### Recorded information

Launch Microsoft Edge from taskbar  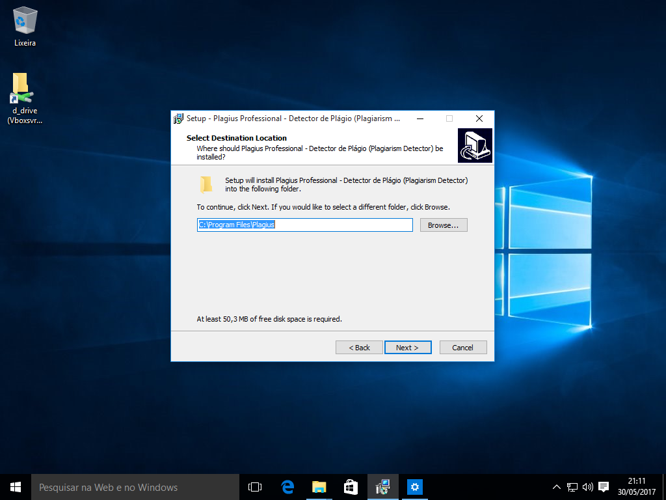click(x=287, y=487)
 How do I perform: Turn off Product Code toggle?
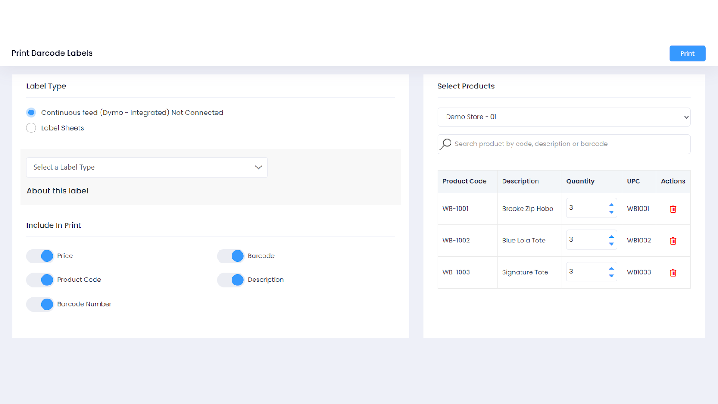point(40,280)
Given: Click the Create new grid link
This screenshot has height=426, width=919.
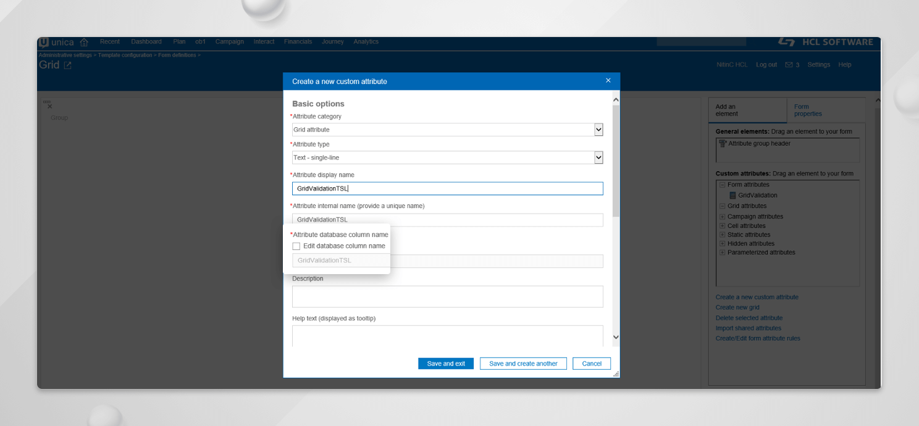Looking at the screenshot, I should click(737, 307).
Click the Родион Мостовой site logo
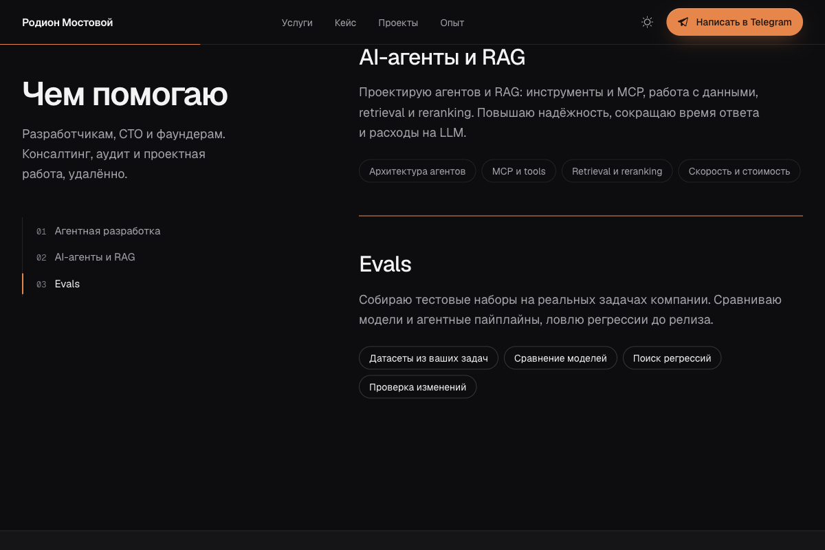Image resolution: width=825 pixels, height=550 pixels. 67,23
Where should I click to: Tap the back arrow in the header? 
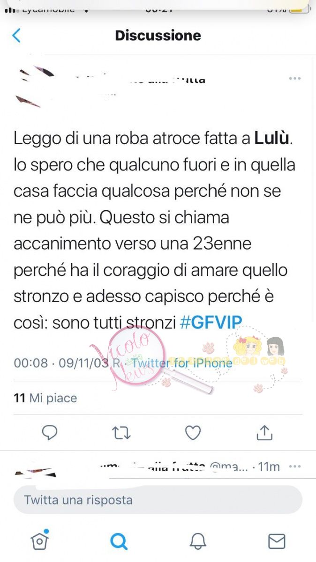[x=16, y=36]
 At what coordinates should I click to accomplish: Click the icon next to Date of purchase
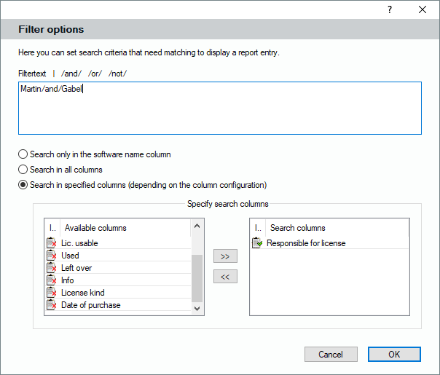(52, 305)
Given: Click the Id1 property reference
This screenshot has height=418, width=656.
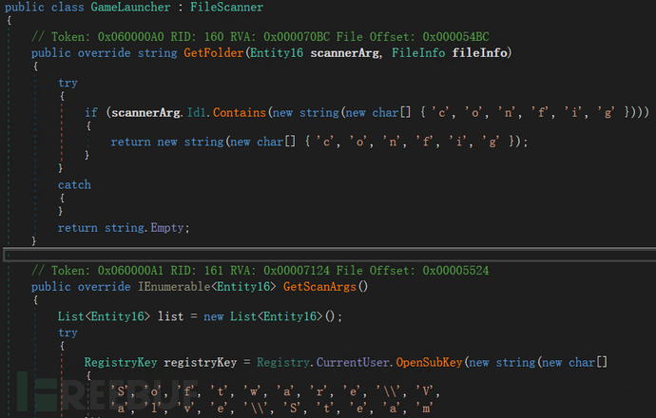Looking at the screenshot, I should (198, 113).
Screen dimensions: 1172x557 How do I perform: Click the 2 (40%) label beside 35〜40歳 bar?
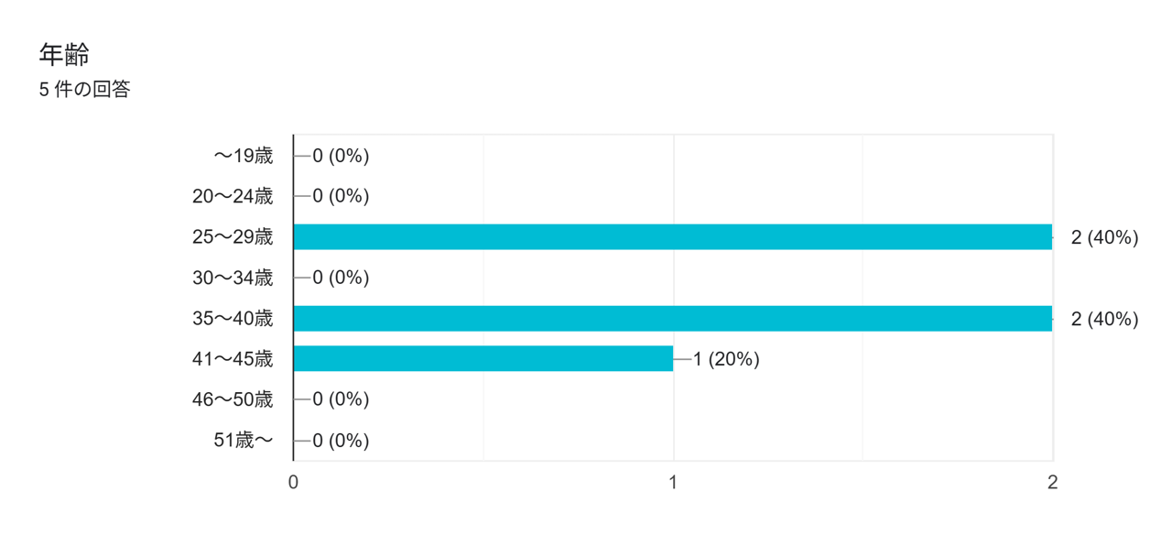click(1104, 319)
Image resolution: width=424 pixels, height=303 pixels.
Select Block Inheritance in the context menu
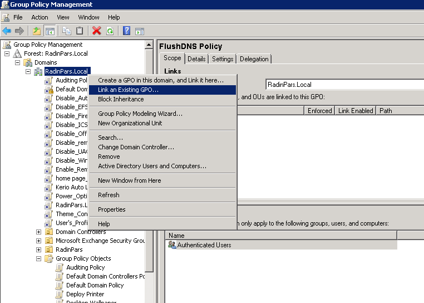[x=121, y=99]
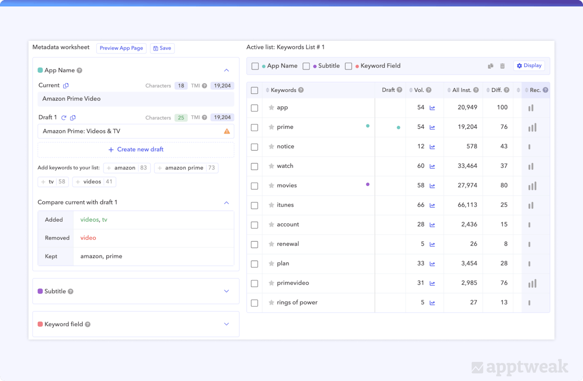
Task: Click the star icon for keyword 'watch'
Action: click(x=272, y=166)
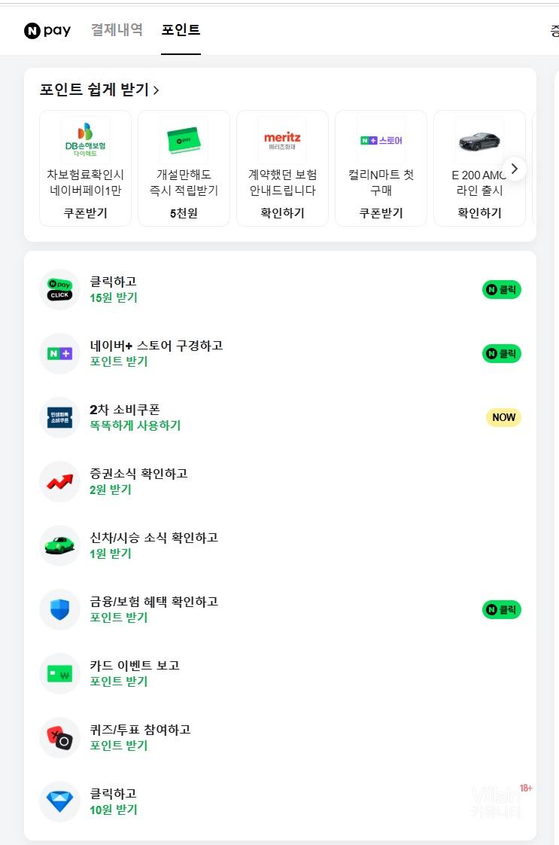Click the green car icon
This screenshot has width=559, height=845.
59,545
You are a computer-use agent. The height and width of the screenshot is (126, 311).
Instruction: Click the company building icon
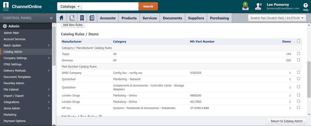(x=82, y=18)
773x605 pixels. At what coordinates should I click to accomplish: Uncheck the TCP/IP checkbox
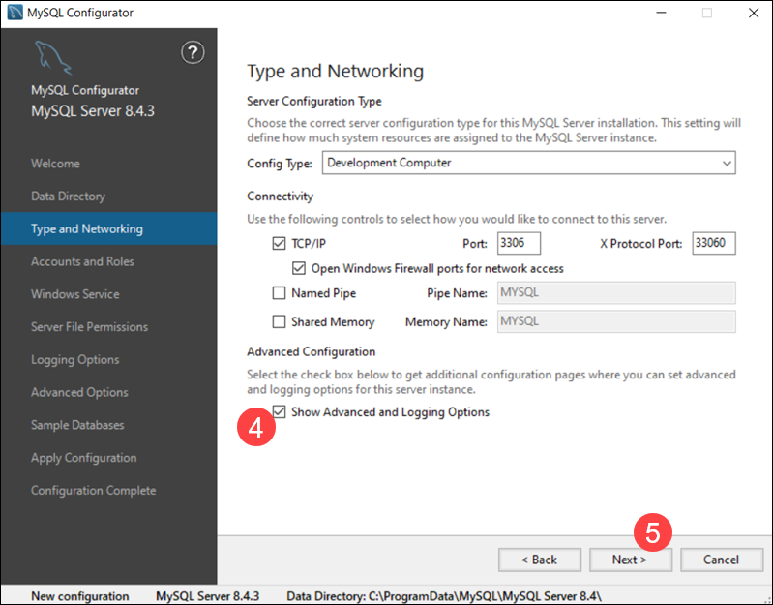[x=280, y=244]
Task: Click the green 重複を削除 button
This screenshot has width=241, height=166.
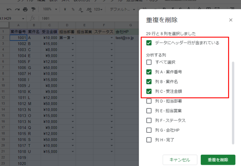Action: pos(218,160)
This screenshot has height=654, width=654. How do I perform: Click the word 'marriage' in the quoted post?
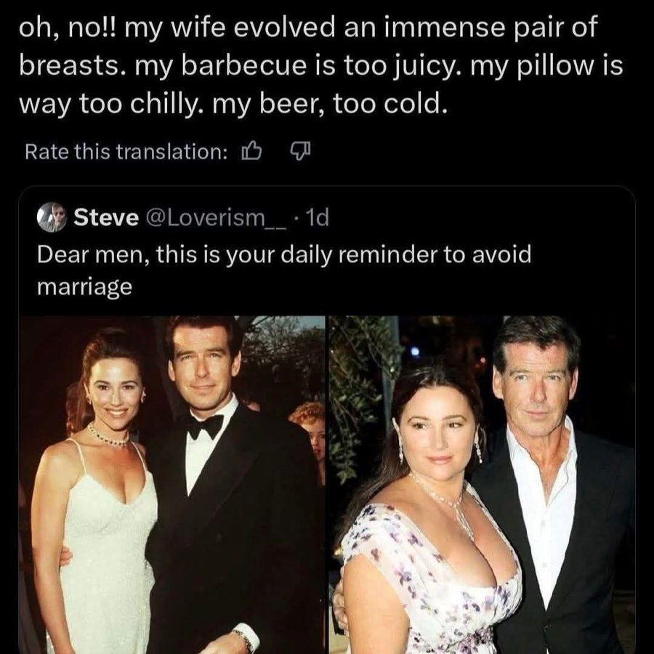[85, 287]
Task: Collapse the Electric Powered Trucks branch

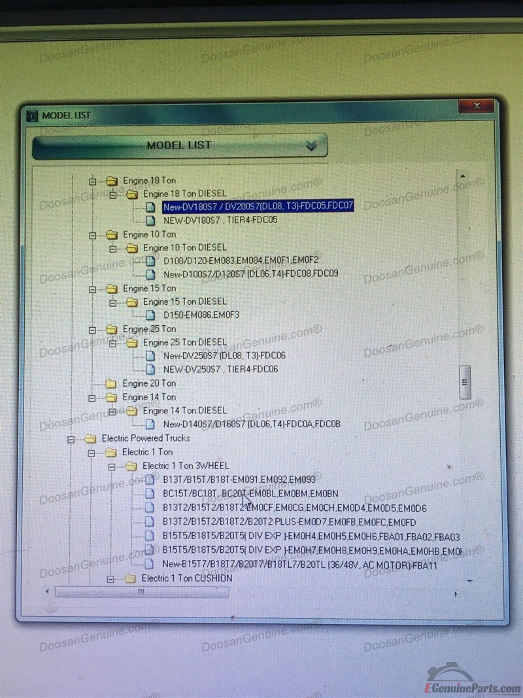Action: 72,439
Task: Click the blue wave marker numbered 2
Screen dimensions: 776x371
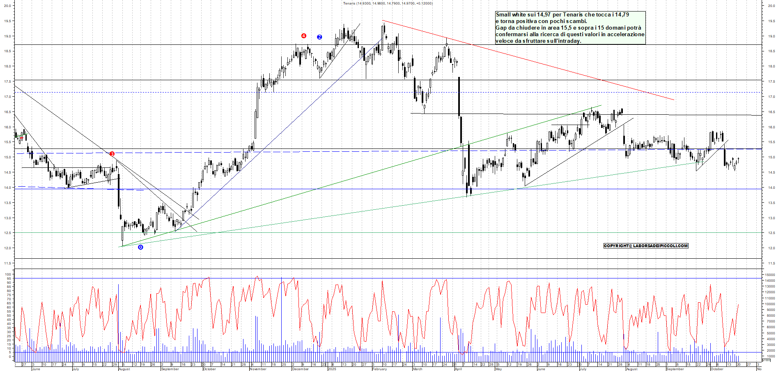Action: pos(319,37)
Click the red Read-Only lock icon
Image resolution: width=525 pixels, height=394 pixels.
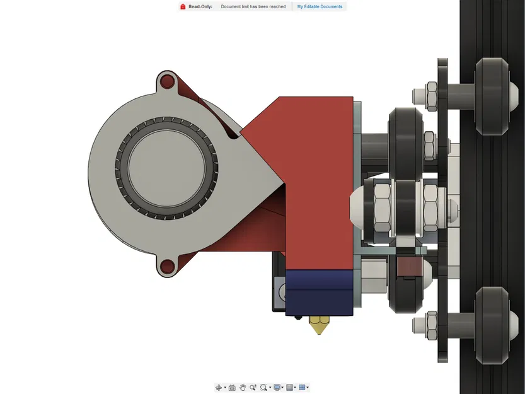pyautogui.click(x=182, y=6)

### Exercise requirements
Excluding all pictures, print exactly and only the lines from the line with "Image resolution: width=525" through the end of the records above, both ends included.

### Expected answer
Image resolution: width=525 pixels, height=394 pixels.
pyautogui.click(x=182, y=6)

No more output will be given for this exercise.